The head offices for the state prison services are in the respective state justice ministry. There, a prison service department controls the organization of the prison service, personnel matters, basic and advanced training for prison staff, budgets, construction, cooperation in prison service legislation, the employment of prisoners, and vocational training and education for prisoners. It also reviews petitions and complaints and its representatives visit and inspect the prisons regularly. There is no mid-level authority anymore between the Ministry of Justice and the prisons. This direct contact facilitates decision-making and ensures the ministry is close to the life of the prison service.

As a rule, those subject to pretrial confinement are housed at a facility close to the public prosecutor's office that is prosecuting the case. Criminals who have never been imprisoned or have been imprisoned for not more than three months are usually assigned to prisons for first-time offenders (Erstvollzug). Recidivists are assigned to so-called regular imprisonment (Regelvollzug). People who receive long sentences are imprisoned at a maximum security prison (Langstrafenanstalt). Special institutions are also provided for female and juvenile prisoners and for those with special health or psychiatric needs.
Social-therapeutic prisons (sozialtherapeutische Haftanstalten) are special departments for sexual offenders; in these prisons, groups of 10-15 prisoners live together, supported by assigned social workers, correction officers and psychologists. The goal of these sections is to resocialize prisoners.

=== Cost ===
In February 2025, Wirtschaftswoche published the state's cost per inmate.
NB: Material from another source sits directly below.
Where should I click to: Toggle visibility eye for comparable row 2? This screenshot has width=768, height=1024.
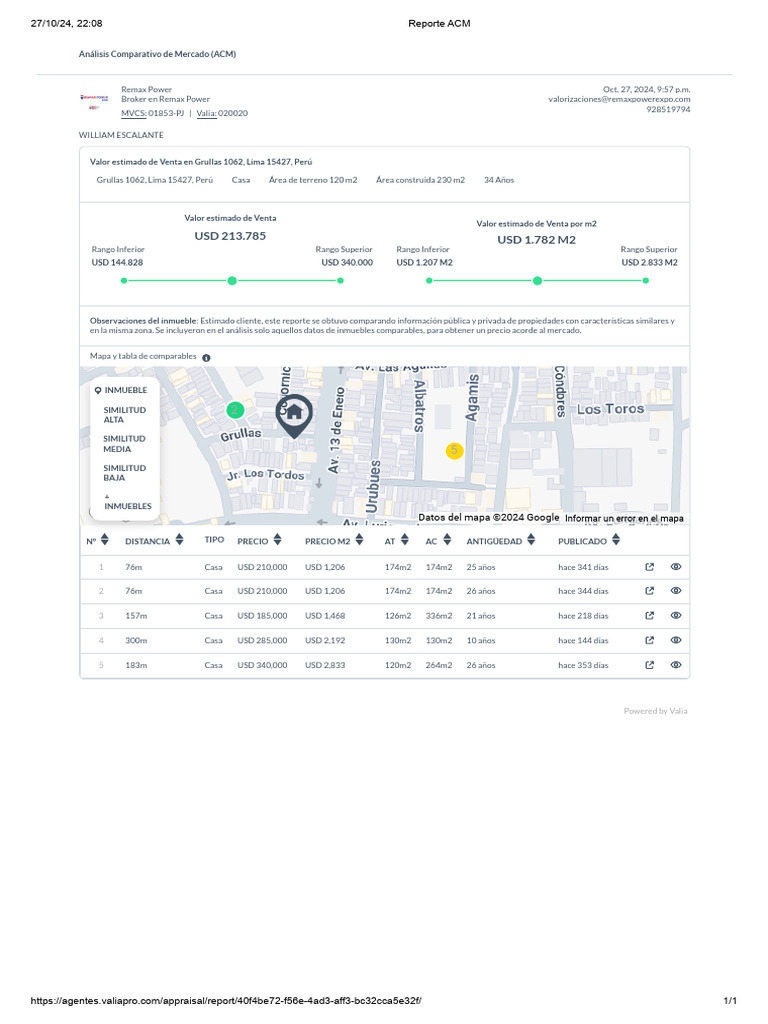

The average cost per day was estimated to be ; for example in North Rhine-Westphalia if all prisons are filled to capacity, and at the 2025 75% occupancy rate. 60% of the cost was spent on staff.

== Prison population ==

The total number of prisoners in Germany as of 31 March 2024 was 43,746, of which 40,405 were imprisoned, 2,737 were in youth custody, and 604 were in preventive detention. The following table gives the prison population over time.

| Year | Male | Female | Total |
|---|---|---|---|
| 2017 | 48,609 | 3,034 | 51,643 |
| 2018 | 48,026 | 2,931 | 50,957 |
| 2019 | 47,593 | 2,996 | 50,589 |
| 2020 | 43,427 | 2,642 | 46,069 |
| 2021 | 42,068 | 2,520 | 44,588 |
| 2022 | 40,086 | 2,406 | 42,492 |
| 2023 | 41,642 | 2,590 | 44,232 |
| 2024 | 41,260 | 2,486 | 43,746 |

A large proportion of German prisoners are foreigners; over 16,000 in 2024, or about 37% of the prison population. In 2019, all states of Germany reported an increase in the share of foreign and stateless inmates in the preceding 3-5 year period, with the proportion above half in several states. The largest foreign groups were from Poland, Tunisia, Libya, Czech Republic and Georgia. Non-German-speaking foreign prisoners often do not understand prison rules because they are not explained in their native tongue.

Pre-trial detainees make up about 21% of Germany's total prison population. About 1% of prisoners are minors or juveniles. The total occupancy level of German prisons is around 80% of official capacity.